A new study led by Meta's Head of AI Yann LeCun demonstrates how artificial intelligence can develop basic physics understanding just by watching videos. The findings support LeCun's alternative vision to generative AI and challenge approaches like OpenAI's Sora.
The research team, which includes scientists from Meta FAIR, University Gustave Eiffel, and EHESS, shows that AI can develop intuitive physics knowledge through self-supervised video training. Their results suggest AI systems can grasp fundamental physical concepts without pre-programmed rules.
Unlike generative AI models such as OpenAI's Sora, the team's approach uses a Video Joint Embedding Predictive Architecture (V-JEPA). Instead of generating pixel-perfect predictions, V-JEPA makes predictions in an abstract representation space - closer to how LeCun believes the human brain processes information.
The researchers borrowed a clever evaluation method from developmental psychology called "Violation of Expectation." Originally used to test infants' understanding of physics, this approach shows subjects two similar scenes - one physically possible, one impossible, like a ball rolling through a wall. By measuring surprise reactions to these physics violations, researchers can assess basic physics understanding.
Better understanding of physics than large language models
The system was tested on three datasets: IntPhys for basic physics concepts, GRASP for complex interactions, and InfLevel for realistic environments. V-JEPA showed particular strength in understanding object permanence, continuity, and shape consistency. Large multimodal language models such as Gemini 1.5 Pro and Qwen2-VL-72B did not perform much better than chance.
What's particularly notable is how efficiently V-JEPA learns.

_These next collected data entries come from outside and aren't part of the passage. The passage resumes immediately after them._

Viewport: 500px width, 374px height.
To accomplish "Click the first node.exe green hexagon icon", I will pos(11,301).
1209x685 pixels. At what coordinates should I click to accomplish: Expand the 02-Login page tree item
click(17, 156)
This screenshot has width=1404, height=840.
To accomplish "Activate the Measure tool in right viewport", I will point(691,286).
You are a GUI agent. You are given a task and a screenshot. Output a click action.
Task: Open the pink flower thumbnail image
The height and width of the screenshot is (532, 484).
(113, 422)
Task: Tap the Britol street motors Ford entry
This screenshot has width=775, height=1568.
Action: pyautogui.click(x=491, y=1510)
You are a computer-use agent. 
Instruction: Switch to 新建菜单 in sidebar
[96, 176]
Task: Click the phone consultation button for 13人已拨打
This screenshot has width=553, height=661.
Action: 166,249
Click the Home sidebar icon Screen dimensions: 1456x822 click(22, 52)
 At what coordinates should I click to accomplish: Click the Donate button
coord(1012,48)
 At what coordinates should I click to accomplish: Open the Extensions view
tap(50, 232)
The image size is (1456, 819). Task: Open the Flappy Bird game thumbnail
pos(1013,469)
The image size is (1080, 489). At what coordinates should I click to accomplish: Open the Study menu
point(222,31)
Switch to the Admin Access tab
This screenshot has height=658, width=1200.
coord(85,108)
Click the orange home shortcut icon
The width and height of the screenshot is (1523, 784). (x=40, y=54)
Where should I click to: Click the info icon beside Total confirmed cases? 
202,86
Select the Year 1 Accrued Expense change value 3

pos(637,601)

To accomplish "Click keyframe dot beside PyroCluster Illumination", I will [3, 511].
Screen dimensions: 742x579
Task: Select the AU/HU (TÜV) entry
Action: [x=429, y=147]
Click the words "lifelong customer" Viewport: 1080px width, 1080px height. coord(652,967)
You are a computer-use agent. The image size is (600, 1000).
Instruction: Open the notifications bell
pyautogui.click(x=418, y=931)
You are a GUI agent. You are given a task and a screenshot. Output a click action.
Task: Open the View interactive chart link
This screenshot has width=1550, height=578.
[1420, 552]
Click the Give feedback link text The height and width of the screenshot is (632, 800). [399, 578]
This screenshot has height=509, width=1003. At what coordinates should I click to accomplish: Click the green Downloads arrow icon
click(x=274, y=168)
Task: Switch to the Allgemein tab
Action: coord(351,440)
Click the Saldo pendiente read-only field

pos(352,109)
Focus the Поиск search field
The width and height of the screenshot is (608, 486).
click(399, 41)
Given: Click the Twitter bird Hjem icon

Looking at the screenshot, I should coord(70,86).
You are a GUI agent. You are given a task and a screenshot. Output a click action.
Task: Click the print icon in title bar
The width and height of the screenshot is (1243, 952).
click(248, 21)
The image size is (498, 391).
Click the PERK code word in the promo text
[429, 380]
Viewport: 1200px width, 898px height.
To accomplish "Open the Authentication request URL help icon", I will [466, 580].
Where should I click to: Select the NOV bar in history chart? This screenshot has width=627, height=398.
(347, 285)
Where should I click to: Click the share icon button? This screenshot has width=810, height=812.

The system needed just 128 hours of video to grasp basic physics concepts, and even smaller models with only 115 million parameters showed strong results.

Part of a larger vision for AI development
These findings question a fundamental assumption made by some in AI research: that systems require pre-programmed "core knowledge" of physical laws. V-JEPA shows this knowledge can be learned through observation alone - similar to how infants, primates, and even young birds might develop their understanding of physics.
The study fits into Meta's broader research on the JEPA architecture, which provides an alternative to generative AI models such as GPT-4 or Sora for developing world models. Meta AI chief LeCun considers pixel-perfect generation, like Sora's approach, a dead end for developing world models.
Instead, LeCun advocates for hierarchically stacked JEPA modules that make predictions at various abstraction levels. The goal is to create comprehensive world models enabling autonomous AI systems to develop deeper environmental understanding. The team had already explored this approach with I-JEPA, an image-focused variant, before moving on to videos.